A PAZ
Krzystof Kieslowski, Spokój, Polônia, 1976

Não deixa de ser um tanto peculiar a chegada deste filme de Kieslowski às telas de cinema brasileira durante a Mostra de SP - ainda mais, diga-se, projetado em vídeo. O ator principal Jerzy Stuhr, também cineasta e convidado bastante constante da Mostra, é quem deu a explicação: num encontro anterior com Leon Cakoff, falou de um filme de Kieslowski mais antigo que quase não tinha sido visto por ninguém, e interessou o organizador da Mostra em trazer o filme este ano. Contextualizada sua presença um tanto aleatória em SP, e embora não seja de jeito nenhum um mau filme, também não é por acaso que A Paz pouco interesse causou em sua época: trata-se de um filme claramente menos marcante (para o bem ou para o mal, aí depende do gosto do freguês quanto ao cinema do diretor polonês) dentro da obra de Kieslowski.
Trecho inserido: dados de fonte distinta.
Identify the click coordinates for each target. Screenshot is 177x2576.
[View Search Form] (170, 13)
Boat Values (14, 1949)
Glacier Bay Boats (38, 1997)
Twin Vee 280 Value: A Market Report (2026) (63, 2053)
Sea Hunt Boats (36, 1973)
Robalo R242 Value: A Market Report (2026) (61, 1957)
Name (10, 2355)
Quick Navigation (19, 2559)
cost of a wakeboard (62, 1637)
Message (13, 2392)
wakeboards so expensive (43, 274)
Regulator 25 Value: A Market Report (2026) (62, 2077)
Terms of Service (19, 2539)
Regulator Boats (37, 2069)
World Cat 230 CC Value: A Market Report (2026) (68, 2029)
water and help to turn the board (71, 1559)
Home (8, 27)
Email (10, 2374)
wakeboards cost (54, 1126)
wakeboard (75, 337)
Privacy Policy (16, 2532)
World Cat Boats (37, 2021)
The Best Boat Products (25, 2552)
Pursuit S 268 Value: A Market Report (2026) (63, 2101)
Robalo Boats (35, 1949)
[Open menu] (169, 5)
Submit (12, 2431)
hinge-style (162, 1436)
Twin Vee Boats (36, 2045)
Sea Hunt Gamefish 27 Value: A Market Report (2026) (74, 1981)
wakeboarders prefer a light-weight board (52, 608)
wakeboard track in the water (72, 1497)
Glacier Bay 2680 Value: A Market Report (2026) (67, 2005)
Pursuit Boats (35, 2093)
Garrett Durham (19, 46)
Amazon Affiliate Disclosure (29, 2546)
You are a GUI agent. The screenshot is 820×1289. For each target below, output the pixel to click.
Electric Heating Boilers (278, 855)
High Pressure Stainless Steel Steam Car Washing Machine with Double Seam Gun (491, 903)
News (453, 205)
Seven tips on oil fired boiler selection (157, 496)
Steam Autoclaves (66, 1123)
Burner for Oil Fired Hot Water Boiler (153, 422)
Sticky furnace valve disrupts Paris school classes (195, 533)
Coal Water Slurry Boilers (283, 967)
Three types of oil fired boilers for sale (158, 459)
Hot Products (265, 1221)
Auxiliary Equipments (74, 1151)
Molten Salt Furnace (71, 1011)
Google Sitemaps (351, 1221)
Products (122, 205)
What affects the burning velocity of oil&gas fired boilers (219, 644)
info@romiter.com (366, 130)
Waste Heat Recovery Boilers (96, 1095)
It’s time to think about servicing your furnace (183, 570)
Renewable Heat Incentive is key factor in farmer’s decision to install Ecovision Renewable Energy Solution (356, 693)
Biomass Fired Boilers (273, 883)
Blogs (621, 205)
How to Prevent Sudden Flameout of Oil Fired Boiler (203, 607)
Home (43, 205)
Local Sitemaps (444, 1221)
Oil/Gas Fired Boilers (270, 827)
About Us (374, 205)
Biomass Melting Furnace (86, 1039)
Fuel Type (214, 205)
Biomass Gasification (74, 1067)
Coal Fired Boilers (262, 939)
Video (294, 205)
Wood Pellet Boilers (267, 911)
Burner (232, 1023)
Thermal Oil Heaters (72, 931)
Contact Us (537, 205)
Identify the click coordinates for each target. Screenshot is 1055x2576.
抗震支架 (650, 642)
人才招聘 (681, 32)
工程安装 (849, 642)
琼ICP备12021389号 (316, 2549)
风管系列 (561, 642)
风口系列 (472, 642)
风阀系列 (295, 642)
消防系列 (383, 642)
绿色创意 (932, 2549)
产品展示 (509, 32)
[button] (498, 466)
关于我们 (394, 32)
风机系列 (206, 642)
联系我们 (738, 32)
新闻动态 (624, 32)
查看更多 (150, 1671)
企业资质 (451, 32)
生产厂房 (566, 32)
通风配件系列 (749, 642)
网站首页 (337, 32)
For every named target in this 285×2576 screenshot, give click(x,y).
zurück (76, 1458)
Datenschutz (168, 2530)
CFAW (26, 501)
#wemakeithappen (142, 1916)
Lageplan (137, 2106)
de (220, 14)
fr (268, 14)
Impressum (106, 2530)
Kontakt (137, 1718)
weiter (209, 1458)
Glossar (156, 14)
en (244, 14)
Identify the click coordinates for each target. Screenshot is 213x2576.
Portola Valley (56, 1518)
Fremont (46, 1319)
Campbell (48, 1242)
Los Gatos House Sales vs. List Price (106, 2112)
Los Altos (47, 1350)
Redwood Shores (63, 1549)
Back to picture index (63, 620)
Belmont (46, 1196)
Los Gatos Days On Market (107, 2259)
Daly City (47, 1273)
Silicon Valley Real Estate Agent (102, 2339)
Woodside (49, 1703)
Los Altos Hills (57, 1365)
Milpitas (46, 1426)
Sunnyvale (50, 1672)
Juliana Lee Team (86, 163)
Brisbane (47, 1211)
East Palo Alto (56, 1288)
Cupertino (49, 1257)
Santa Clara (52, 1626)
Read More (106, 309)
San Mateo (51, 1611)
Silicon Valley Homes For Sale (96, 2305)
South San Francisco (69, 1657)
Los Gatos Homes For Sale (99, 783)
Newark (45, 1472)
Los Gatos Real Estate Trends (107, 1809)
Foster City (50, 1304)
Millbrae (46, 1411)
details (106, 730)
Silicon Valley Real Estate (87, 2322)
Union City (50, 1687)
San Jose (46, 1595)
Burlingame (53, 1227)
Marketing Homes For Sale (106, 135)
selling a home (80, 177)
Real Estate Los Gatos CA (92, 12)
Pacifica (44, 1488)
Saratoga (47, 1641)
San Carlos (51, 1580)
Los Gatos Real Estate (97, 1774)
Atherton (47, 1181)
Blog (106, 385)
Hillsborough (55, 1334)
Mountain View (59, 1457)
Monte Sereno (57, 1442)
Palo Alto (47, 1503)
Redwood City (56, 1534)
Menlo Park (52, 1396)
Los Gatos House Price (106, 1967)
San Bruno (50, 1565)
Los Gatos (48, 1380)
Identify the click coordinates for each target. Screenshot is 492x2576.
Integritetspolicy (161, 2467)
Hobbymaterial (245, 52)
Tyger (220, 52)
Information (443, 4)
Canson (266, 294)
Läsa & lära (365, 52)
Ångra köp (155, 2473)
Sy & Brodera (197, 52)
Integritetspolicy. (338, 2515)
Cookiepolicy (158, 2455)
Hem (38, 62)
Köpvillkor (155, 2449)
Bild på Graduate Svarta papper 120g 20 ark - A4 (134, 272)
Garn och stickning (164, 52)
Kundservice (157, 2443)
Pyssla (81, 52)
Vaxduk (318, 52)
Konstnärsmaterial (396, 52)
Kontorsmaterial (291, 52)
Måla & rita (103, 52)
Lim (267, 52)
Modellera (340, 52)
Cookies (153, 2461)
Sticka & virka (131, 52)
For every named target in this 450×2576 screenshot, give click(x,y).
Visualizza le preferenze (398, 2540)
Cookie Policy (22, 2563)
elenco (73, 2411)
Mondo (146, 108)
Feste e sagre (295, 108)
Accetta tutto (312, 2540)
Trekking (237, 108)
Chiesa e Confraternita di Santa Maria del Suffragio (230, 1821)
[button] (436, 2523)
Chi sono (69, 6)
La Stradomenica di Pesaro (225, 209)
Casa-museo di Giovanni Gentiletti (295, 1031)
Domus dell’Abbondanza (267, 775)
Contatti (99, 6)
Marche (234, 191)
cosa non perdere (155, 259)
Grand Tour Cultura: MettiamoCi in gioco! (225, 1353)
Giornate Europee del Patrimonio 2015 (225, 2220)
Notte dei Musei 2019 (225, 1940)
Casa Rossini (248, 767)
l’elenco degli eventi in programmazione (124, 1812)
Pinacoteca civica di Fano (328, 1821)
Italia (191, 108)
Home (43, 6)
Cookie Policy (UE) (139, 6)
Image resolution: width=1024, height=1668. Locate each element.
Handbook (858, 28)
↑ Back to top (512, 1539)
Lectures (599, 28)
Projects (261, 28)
Sabe-se que o cineasta polonês começou sua carreira dirigindo documentários, e depois fez a transição para a ficção. Pois bem, sua carreira no registro ficcional também faz um trajeto algo semelhante no que se refere a suas relações com um certo realismo de encenação: cada vez mais, Kieslowski foi abrindo mão de uma linguagem extremamente direta, em busca de uma certa poética da expressão audiovisual. Não se trata necessariamente de uma evolução qualitativa, mas sem dúvida é um caminho claramente perceptível, e dentro dele A Paz encontra-se bem no início. Desde os primeiros planos, numa prisão, a mise-en-scène e o trabalho com os atores buscam um ultra-realismo, uma sensação até mesmo bastante perto do documental nesta história dos dramas de uma determinada classe proletária polonesa.

Na estruturação de sua história, Kieslowski faz um uso bastante interessante de elipses temporais e de cortes em meio à ação, para fazer com que a história do ex-presidiário e trabalhador Gralak evolua em saltos um tanto bruscos, buscando nitidamente a negação de uma dramaturgia cinematográfica mais convencional, mais fluida. O mais interessante dentro deste trabalho buscado é uma certa des-psicologização do drama do personagem, uma vez que nos mantemos a considerável distância dele no que sabemos de fato de sua vida (nunca sabendo exatamente porque ele foi preso, por exemplo, ou tendo versões um tanto contraditórias de fatos importantes, como sua relação com os pais), enquanto nos mantemos radicalmente próximos no que se refere à relação da câmera com o objeto filmado. De fato, não seria absurdo comparar o trabalho estético de Kieslowski neste filme com a forma que seria levada ao paroxismo no cinema dos irmãos Dardenne, bem mais recentemente.

No entanto, mesmo que este jogo de aproximação/distanciamento do personagem mantenha interesse inegável, o que não se consegue deixar de perceber, na medida em que a trama evolui, é um claro viés trágico por parte do cineasta - e aí sim pode-se afirmar uma quebra completa com o cinema dos Dardenne. Se no cinema dos irmãos belgas o trajeto duro de seus personagens é inequívoco no que afirma ao seu final quanto a possibilidade da redenção pelo humano, Kieslowski afirma seguidamente uma trajetória marcada pelo jogo da culpa com a perseguição, que leva ao mais que esperado (e mesmo esperado no que tem de abrupto, uma vez que este é o tom do filme todo) final trágico. Neste, ressurge inequivocamente como imagem-síntese do que interessa a Kieslowski um grupo de cavalos que cavalga solto por uma floresta - e que é tudo que seria negado, enquanto imagem idílica (a paz que entitula o filme), a homens como seu protagonista. A inserção desta imagem, aliás, como motif que surge no filme algumas vezes, pode ser lida como um ruído no realismo da encenação que antecipa alguns dos interesses do cineasta. Pois é este fechamento que reforça a sensação que o filme constrói lentamente (de que nenhum momento de contato humano resistirá ao teste no final), e que diminui justamente aquilo que o filme quer parecer afirmar (uma espontaneidade que vem da encenação/dramaturgia), uma vez que aprisiona toda sua aparente liberdade num conceito absolutamente apriorístico e pessimista a respeito das relações humanas.